(Items listed in a dataset)
-- start --

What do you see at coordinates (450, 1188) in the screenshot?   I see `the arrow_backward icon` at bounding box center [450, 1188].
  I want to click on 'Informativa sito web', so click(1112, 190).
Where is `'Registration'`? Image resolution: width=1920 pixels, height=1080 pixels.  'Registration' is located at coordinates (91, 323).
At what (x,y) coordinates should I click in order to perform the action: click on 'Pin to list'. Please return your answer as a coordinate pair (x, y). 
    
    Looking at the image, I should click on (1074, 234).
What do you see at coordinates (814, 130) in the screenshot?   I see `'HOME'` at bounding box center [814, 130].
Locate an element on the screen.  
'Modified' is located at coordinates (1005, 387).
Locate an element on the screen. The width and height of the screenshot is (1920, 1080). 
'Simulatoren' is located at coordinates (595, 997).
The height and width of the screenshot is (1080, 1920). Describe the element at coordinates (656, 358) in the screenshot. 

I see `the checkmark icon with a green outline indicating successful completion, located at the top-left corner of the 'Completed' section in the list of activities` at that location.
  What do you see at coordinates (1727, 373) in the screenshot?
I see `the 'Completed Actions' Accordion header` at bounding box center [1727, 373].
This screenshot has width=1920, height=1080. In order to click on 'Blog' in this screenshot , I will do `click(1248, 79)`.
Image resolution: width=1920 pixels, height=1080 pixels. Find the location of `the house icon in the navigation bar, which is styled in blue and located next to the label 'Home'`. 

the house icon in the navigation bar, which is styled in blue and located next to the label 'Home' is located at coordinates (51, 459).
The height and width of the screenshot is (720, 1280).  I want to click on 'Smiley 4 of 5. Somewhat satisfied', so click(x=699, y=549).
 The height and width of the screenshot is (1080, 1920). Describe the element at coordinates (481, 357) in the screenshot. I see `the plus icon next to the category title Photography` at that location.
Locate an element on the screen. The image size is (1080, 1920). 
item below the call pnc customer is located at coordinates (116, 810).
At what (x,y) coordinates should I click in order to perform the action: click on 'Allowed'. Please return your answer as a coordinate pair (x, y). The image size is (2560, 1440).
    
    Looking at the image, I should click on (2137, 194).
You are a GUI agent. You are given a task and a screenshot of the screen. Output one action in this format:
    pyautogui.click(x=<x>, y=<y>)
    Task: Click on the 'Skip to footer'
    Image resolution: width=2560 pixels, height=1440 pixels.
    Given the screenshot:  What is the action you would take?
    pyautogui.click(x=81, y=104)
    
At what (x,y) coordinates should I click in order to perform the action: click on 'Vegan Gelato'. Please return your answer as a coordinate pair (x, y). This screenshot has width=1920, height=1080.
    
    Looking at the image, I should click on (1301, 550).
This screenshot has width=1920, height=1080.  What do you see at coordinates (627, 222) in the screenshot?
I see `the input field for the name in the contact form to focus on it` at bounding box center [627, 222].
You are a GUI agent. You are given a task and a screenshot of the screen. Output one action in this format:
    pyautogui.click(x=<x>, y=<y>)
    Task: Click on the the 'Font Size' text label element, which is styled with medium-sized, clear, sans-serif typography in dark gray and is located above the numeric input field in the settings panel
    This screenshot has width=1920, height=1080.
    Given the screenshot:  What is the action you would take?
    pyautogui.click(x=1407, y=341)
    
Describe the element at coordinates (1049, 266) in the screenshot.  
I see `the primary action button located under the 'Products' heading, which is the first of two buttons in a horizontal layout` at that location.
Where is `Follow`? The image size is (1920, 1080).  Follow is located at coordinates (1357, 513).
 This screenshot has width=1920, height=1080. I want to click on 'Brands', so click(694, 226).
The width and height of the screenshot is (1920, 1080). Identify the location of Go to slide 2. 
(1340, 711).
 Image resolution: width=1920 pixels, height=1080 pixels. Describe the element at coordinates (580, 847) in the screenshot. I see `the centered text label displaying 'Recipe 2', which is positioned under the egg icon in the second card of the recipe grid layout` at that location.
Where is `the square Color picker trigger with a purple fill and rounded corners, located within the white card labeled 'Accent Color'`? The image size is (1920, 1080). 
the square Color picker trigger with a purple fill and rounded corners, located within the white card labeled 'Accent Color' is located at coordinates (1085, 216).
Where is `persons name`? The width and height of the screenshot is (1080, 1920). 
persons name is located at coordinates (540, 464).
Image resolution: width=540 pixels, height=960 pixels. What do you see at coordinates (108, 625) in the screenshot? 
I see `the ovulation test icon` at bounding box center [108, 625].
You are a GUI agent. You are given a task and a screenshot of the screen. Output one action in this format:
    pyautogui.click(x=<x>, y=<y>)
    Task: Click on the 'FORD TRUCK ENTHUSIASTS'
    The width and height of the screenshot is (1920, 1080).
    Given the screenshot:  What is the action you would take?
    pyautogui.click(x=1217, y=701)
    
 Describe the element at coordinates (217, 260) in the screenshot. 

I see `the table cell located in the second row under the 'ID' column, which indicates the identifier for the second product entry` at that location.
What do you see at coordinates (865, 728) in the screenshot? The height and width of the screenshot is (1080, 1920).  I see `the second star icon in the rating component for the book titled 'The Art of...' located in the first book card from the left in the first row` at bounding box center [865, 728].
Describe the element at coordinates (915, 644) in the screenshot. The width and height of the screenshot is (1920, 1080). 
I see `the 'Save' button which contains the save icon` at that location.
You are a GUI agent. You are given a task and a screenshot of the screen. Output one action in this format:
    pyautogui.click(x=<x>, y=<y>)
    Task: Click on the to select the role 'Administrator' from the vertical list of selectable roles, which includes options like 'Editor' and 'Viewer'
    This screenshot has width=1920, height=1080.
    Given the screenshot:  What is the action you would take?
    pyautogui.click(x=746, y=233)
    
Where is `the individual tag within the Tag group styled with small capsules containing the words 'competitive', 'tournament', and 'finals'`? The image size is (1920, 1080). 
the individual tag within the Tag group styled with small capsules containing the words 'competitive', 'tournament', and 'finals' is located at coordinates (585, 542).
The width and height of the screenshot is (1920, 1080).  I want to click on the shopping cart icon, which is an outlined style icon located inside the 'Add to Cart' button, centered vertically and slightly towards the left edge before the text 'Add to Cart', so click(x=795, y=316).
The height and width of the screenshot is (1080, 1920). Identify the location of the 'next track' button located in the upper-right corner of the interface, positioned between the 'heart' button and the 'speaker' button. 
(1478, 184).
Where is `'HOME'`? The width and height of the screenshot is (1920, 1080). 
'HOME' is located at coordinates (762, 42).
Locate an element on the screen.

-- end --

- [Aim] Please arrange as a numbered list only the lines starting with the line containing "y). This screenshot has width=1920, height=1080." and going on through the line containing "pyautogui.click(x=1407, y=341)", leaving out any blank lines.

- [Result for this task]
1. At what (x,y) coordinates should I click in order to perform the action: click on 'Vegan Gelato'. Please return your answer as a coordinate pair (x, y). This screenshot has width=1920, height=1080.
2.     Looking at the image, I should click on (1301, 550).
3. This screenshot has width=1920, height=1080.  What do you see at coordinates (627, 222) in the screenshot?
4. I see `the input field for the name in the contact form to focus on it` at bounding box center [627, 222].
5. You are a GUI agent. You are given a task and a screenshot of the screen. Output one action in this format:
6.     pyautogui.click(x=<x>, y=<y>)
7.     Task: Click on the the 'Font Size' text label element, which is styled with medium-sized, clear, sans-serif typography in dark gray and is located above the numeric input field in the settings panel
8.     This screenshot has width=1920, height=1080.
9.     Given the screenshot:  What is the action you would take?
10.     pyautogui.click(x=1407, y=341)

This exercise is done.